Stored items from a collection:
»»
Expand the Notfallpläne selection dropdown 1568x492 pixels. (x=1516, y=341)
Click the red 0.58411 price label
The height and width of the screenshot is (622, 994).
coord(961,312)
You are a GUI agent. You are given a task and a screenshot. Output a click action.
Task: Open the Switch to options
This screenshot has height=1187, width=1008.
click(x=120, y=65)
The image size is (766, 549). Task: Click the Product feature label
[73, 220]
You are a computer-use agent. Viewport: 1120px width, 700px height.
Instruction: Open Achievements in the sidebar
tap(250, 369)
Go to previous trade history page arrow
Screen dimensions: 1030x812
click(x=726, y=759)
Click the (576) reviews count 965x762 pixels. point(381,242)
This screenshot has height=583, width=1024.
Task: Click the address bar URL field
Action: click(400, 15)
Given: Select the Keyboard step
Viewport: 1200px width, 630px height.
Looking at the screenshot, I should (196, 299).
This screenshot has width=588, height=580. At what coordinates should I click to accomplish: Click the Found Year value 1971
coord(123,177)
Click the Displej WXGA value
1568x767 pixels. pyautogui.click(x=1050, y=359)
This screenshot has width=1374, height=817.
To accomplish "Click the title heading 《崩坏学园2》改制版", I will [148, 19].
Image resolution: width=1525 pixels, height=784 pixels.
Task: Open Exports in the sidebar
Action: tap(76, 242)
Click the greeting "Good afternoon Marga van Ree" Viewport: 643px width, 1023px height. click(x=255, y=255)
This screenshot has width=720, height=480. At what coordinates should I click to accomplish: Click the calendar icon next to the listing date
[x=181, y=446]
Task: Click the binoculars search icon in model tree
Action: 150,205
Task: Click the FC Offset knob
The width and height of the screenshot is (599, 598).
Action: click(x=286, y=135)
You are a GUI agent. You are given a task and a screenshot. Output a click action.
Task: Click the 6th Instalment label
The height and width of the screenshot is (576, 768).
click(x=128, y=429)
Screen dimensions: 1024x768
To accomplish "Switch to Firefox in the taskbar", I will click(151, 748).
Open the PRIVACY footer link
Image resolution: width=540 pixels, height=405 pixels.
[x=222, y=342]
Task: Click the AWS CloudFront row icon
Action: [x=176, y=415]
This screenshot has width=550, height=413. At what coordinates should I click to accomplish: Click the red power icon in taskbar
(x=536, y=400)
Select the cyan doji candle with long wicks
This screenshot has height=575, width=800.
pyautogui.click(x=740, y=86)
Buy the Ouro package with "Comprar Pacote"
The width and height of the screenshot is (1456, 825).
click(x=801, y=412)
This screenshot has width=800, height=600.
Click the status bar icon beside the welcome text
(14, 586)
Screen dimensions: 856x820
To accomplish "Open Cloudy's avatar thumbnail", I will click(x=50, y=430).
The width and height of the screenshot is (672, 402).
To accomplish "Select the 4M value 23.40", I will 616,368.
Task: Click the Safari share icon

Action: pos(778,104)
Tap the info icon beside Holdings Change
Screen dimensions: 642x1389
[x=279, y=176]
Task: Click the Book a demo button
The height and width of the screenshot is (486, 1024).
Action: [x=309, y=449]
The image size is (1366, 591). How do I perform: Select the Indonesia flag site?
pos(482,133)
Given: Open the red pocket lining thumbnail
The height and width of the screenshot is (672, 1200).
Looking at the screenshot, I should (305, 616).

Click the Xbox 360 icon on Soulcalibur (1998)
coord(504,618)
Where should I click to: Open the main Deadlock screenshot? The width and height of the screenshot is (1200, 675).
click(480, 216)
««
Your task -
Using the records above, set down exactly the lines from the one with "The height and width of the screenshot is (622, 994)." through the one with "Screen dimensions: 1024x768", inclusive, and nothing more.

Response to this exercise -
The height and width of the screenshot is (622, 994).
coord(961,312)
You are a GUI agent. You are given a task and a screenshot. Output a click action.
Task: Open the Switch to options
This screenshot has height=1187, width=1008.
click(x=120, y=65)
The image size is (766, 549). Task: Click the Product feature label
[73, 220]
You are a computer-use agent. Viewport: 1120px width, 700px height.
Instruction: Open Achievements in the sidebar
tap(250, 369)
Go to previous trade history page arrow
Screen dimensions: 1030x812
click(x=726, y=759)
Click the (576) reviews count 965x762 pixels. point(381,242)
This screenshot has height=583, width=1024.
Task: Click the address bar URL field
Action: click(400, 15)
Given: Select the Keyboard step
Viewport: 1200px width, 630px height.
Looking at the screenshot, I should (196, 299).
This screenshot has width=588, height=580. At what coordinates should I click to accomplish: Click the Found Year value 1971
coord(123,177)
Click the Displej WXGA value
1568x767 pixels. pyautogui.click(x=1050, y=359)
This screenshot has width=1374, height=817.
To accomplish "Click the title heading 《崩坏学园2》改制版", I will [148, 19].
Image resolution: width=1525 pixels, height=784 pixels.
Task: Open Exports in the sidebar
Action: tap(76, 242)
Click the greeting "Good afternoon Marga van Ree" Viewport: 643px width, 1023px height. click(x=255, y=255)
This screenshot has width=720, height=480. At what coordinates should I click to accomplish: Click the calendar icon next to the listing date
[x=181, y=446]
Task: Click the binoculars search icon in model tree
Action: 150,205
Task: Click the FC Offset knob
The width and height of the screenshot is (599, 598).
Action: click(x=286, y=135)
You are a GUI agent. You are given a task and a screenshot. Output a click action.
Task: Click the 6th Instalment label
The height and width of the screenshot is (576, 768).
click(x=128, y=429)
Screen dimensions: 1024x768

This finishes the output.